Researchers chase storms, study fist-sized stones in Alberta's ‘Hailstorm Alley'
Brimelow and other researchers from Western University in London, Ont., are using it in their research to better understand and predict Alberta's prevalent hailstorm activity and mitigate harm to people and property.
Hail can be bad across the Prairies. But Brimelow says when it hits in Alberta, it hits hard.
Julian Brimelow, executive director of the Northern Hail Project, displays a 3D replica of a near record hailstone collected in 2022, at the Telus Spark Science Centre in Calgary, on Tuesday, July 22, 2025. THE CANADIAN PRESS/Bill Graveland
'It's much worse than I thought it could be in terms of damage potential,' Brimelow said Tuesday at the project's open house at the Telus Spark Science Centre.

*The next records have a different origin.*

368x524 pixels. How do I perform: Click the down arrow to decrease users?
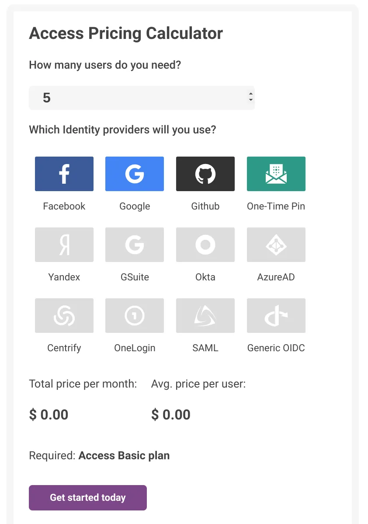tap(250, 100)
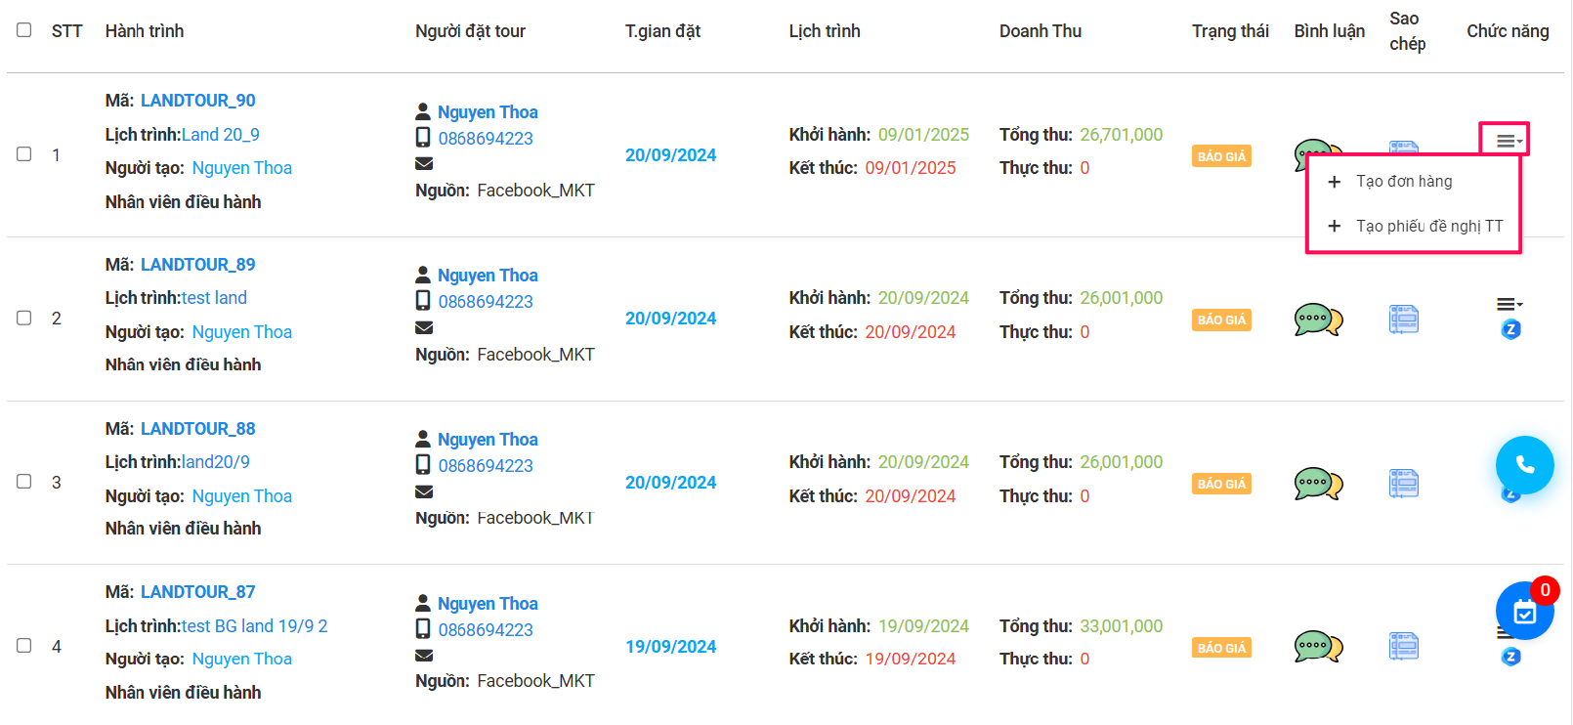This screenshot has width=1573, height=725.
Task: Choose 'Tạo đơn hàng' menu option
Action: point(1404,182)
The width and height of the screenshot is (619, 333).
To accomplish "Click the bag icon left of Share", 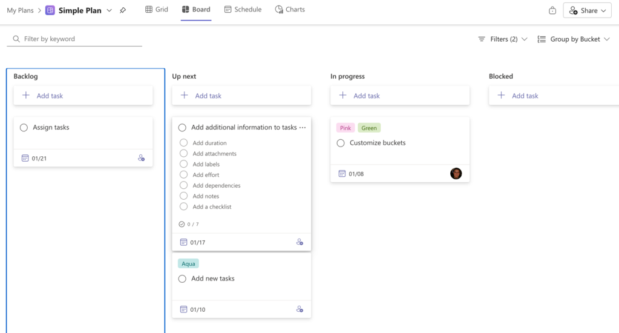I will click(x=552, y=10).
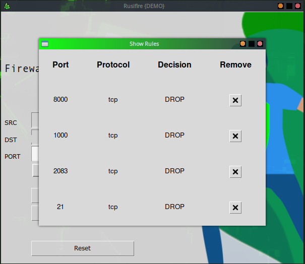Image resolution: width=305 pixels, height=264 pixels.
Task: Minimize the Rusifire main window
Action: click(281, 6)

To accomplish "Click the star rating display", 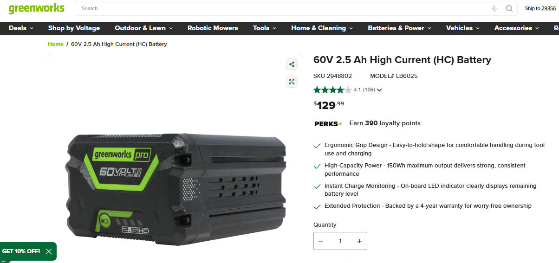I will [x=332, y=90].
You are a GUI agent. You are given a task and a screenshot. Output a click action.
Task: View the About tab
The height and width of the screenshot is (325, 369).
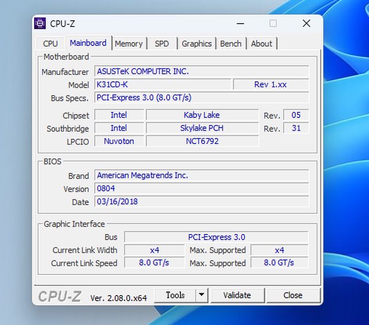click(x=261, y=43)
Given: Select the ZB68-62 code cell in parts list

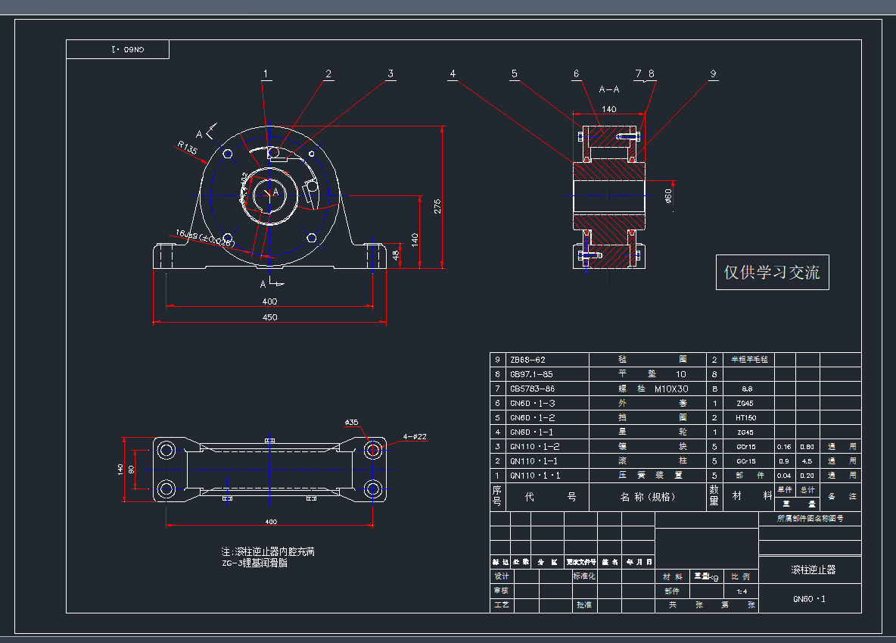Looking at the screenshot, I should (x=527, y=360).
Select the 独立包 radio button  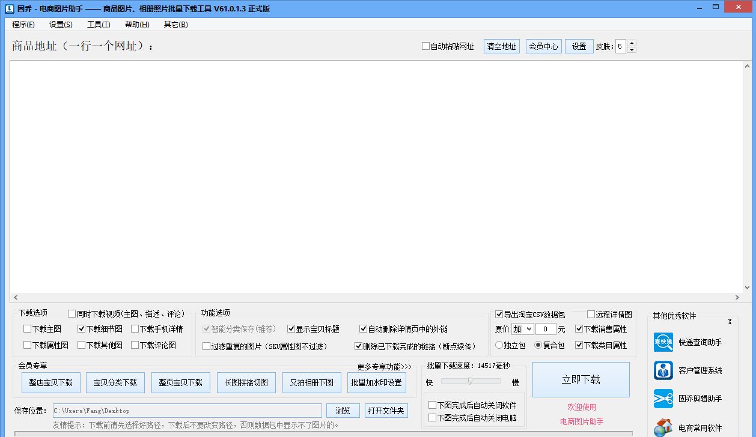point(499,345)
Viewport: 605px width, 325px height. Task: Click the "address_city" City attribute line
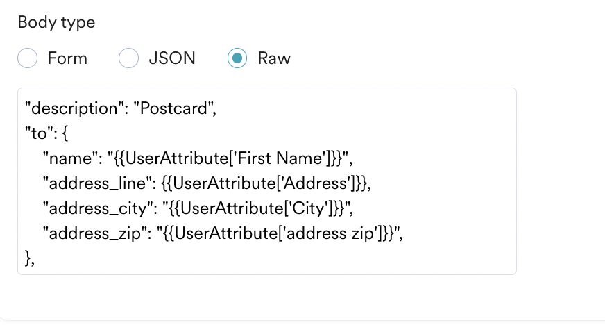point(198,208)
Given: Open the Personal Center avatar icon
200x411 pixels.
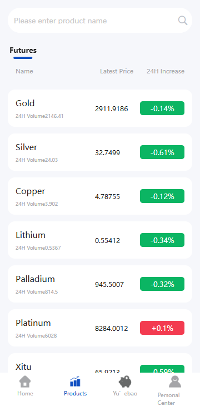Looking at the screenshot, I should click(x=175, y=382).
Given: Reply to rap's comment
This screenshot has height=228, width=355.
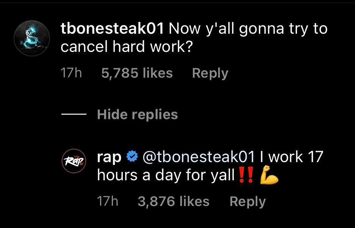Looking at the screenshot, I should click(x=248, y=201).
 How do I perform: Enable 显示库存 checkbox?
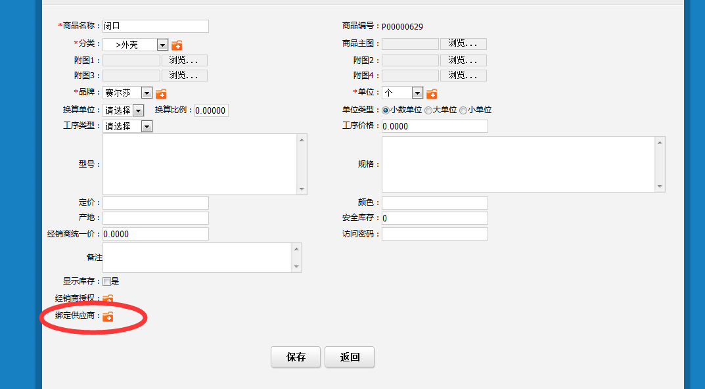pyautogui.click(x=106, y=281)
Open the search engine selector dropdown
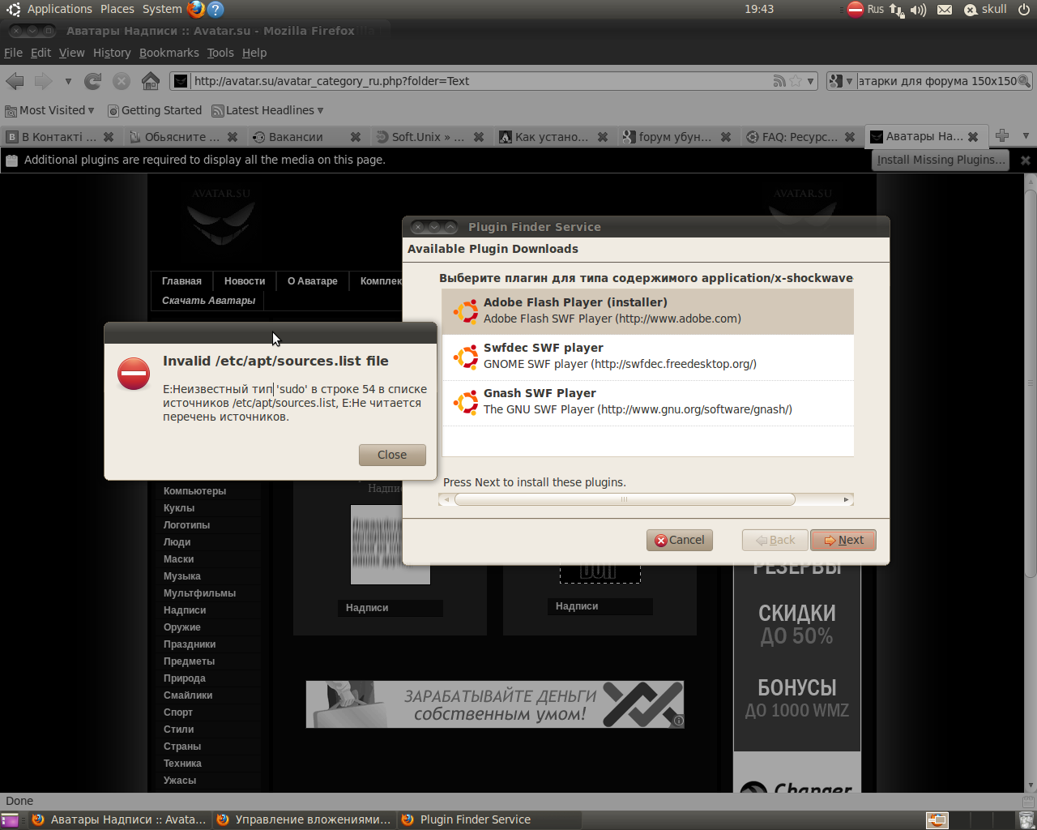This screenshot has height=830, width=1037. coord(840,81)
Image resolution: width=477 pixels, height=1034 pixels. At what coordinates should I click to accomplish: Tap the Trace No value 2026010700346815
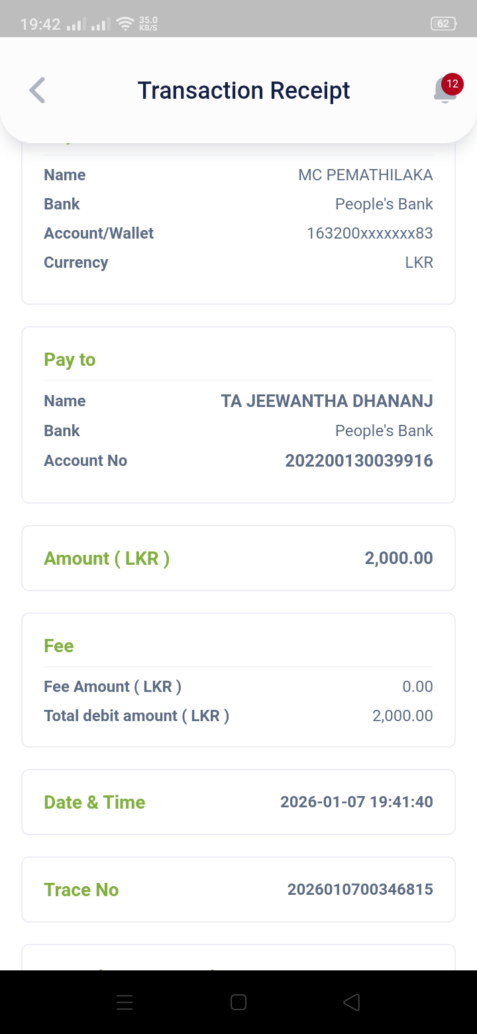360,890
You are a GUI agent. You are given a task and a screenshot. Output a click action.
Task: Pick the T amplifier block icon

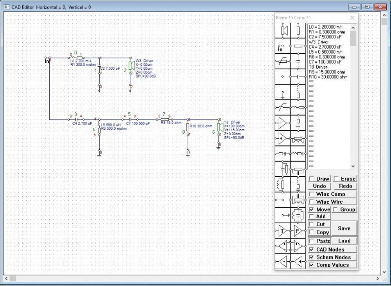[x=283, y=230]
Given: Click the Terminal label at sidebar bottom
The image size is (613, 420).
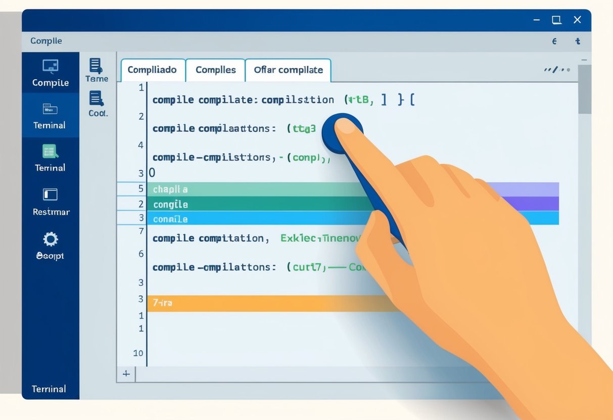Looking at the screenshot, I should [49, 389].

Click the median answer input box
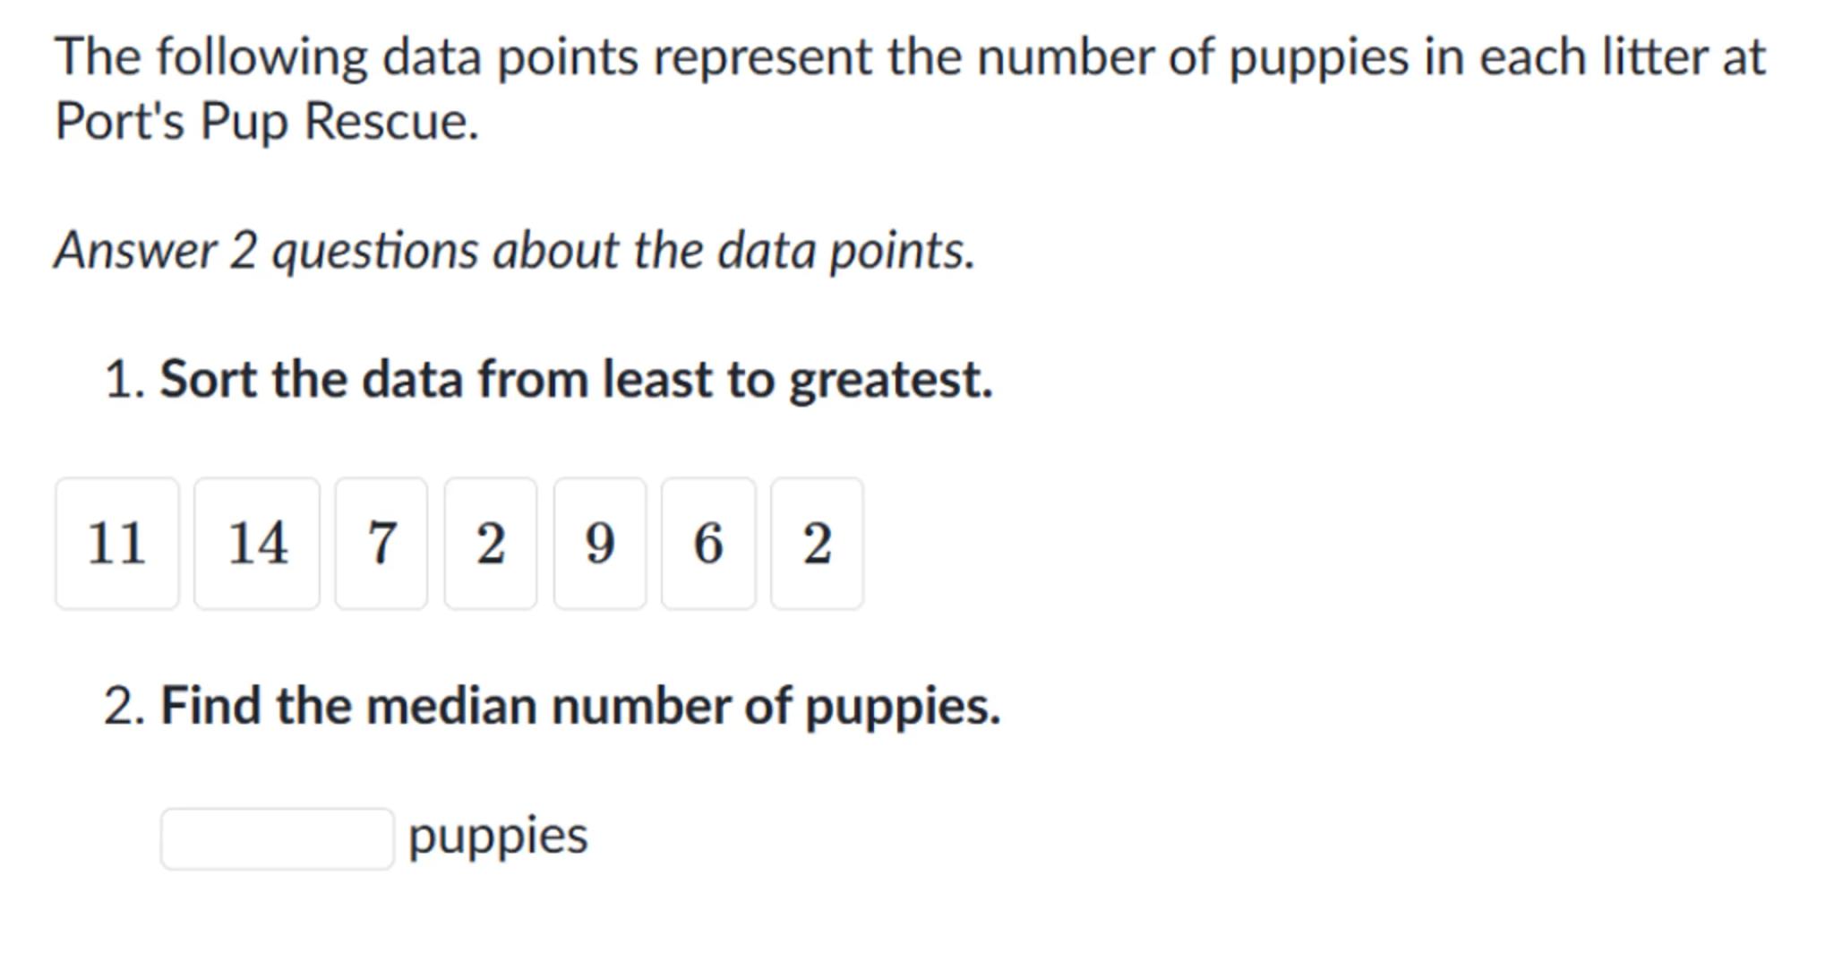(x=278, y=838)
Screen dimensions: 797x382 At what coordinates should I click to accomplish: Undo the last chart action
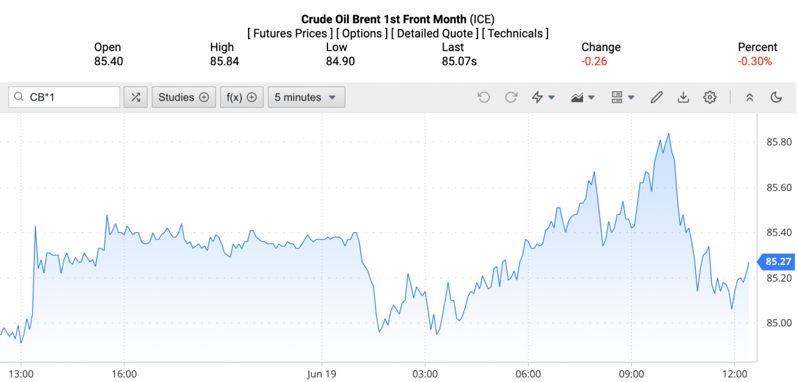(483, 98)
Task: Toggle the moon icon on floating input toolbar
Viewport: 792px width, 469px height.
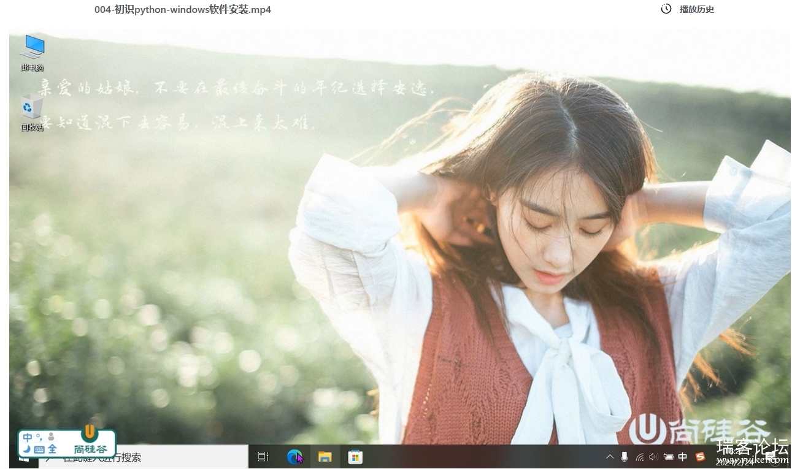Action: 27,449
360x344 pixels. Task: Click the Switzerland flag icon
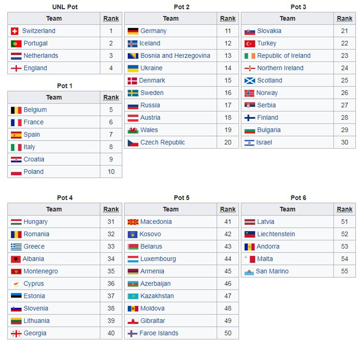tap(15, 31)
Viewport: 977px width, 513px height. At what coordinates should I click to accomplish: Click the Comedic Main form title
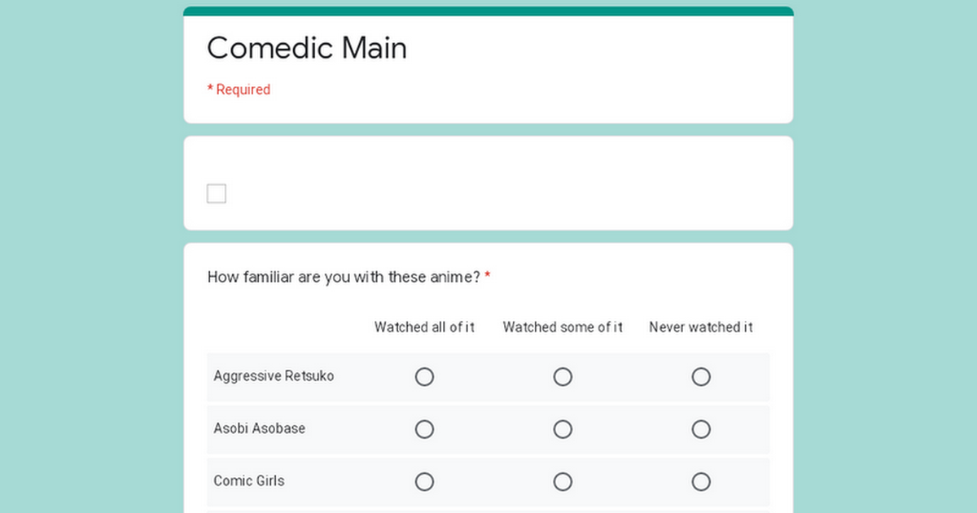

'On the same day as the (2024) Calgary hailstorm, there was a storm farther south and that decimated six to seven-foot corn crops to the point that our team wasn't sure it was actually corn,' he said.
'It was that pummeled into the ground.'
'Hailstorm Alley' runs from High River, just south of Calgary, north to central Alberta. The area sees more than 40 hailstorms every summer, causing hundreds of millions of dollars in damage.
Brimelow, executive director of the Northern Hail Project — a branch of Western University's Canadian Severe Storms Laboratory — said it's probably the most active hailstorm zone in Canada.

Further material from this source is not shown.